Buradasınız
Aydınlı’da 8 Mart Şenliği
UİD-DER Tuzla temsilciliğimizde 8 Mart Uluslararası Emekçi Kadınlar Gününü kadın-erkek işçiler olarak hep beraber kutladık. Şenliğe birçok sektörden işçi arkadaşlarımız geldi. İlk önce derneğimizi tanıtan bir sunum izledik. Ardından şarkılar ve şiirlerle içimiz ısındı. Daha sonra sınıf kürsüsü bölümü oluşturuldu. Kadın arkadaşlarımız işyerlerinde, mahallelerde ve fabrikalarda yaşadıkları sorunları anlattılar. Sohbet ettiğimiz kadın arkadaşlarımıza birkaç soru yönelttik ve onların sorunlarını dinledik.
Ev kadınlarının yaşadığı sorunlar nelerdir?
İşsiz deri işçisi: Kadın olarak çok zorluk yaşıyoruz. Evde bütün işleri ben yapmak zorunda kalıyorum. Temizlik, yemek, çamaşır ve daha birçok iş hepsi benim üzerimde. Bir de evin muhasebesini tutmak ayrı bir dert.
Ev kadını: Bütün gün ev işleriyle uğraşmaktan canım çıkıyor. Üç tane çocuğum var. Onlarla tek başıma ilgilenmekte zorlanıyorum. Bütün gün evde iş yapıp, akşama kadar eşimin gelmesini bekliyorum.
Derfakon Deri direnişçisi: Fabrikada çalıştığım zamanlar ev işleriyle de ilgileniyordum. O zamanlar hem işte hem de evde çalıştığımdan çok yoruluyordum. Şimdi de sıkıntılar bitmiyor ki, evin tüm yükü her zaman kadınlarda oluyor.
Ailenizi geçindirmede yaşadığınız sorunlar nelerdir?

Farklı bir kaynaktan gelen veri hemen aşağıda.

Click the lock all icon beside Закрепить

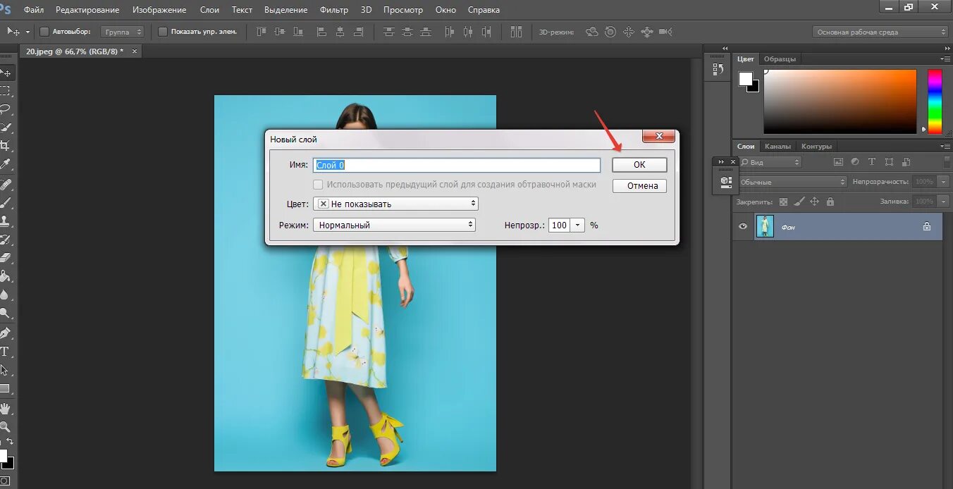(x=830, y=202)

İşsiz deri işçisi: Ben işsiz kaldıktan sonra geçim sıkıntısı daha da büyüdü. Çocukların okulu, faturalar ve daha birçok masraf var. Evde sadece eşim çalışıyor ve geçinmekte çok zorlanıyoruz.
Ev kadını: 3 çocuğum var. Her birinin de ayrı masrafları var. Eşim sadece 700 lira ücret alıyor. O kadar çok masraf var ki, bu parayı nereye kullanacağımı şaşırıyorum artık.
Derfakon Deri direnişçisi: Sadece eşim çalıştığından dolayı aybaşını zor getiriyoruz. Evin tüm muhasebesini her zaman biz kadınlar tutuyoruz. Fiziksel yorgunluğun yanında bunun getirdiği zihinsel yorgunluk da cabası.
Kriz aile ekonomisini nasıl etkiledi?
İşsiz deri işçisi: Senelerce emek verdiğimiz fabrikada, kriz nedeniyle patron gözümüzün yaşına bile bakmadan, en önce biz kadınları çıkardı. Çalıştığım süre zarfında en azından ayda bir gezmeye veya sinemaya giderdik. Ama şimdi bunları yapmayı bırakın karnımızı zor doyuruyoruz.
Ev kadını: Krizden en çok etkilenenler kadınlardır. Benim eşim 4 ay işsiz kaldı. Tersane işçisi ve ben onu her gün 700 lira için ölüme gönderiyorum. Başbakan üç çocuk doğurun diyor. Ben üç erkek çocuk annesiyim. Onları ne zor şartlarda nasıl büyüttüğümü bir ben bilirim. Bir karış toprağımın bile olmadığı bu vatan için oğullarımı askere göndermemi istiyorlar. Bir anne olarak vicdanım hiç rahat değil. Bu devlet kimin devleti sormak lazım. Tüm bu haksızlıklara karşı işçilerin sonuna kadar birlik olup başkaldırması lazım.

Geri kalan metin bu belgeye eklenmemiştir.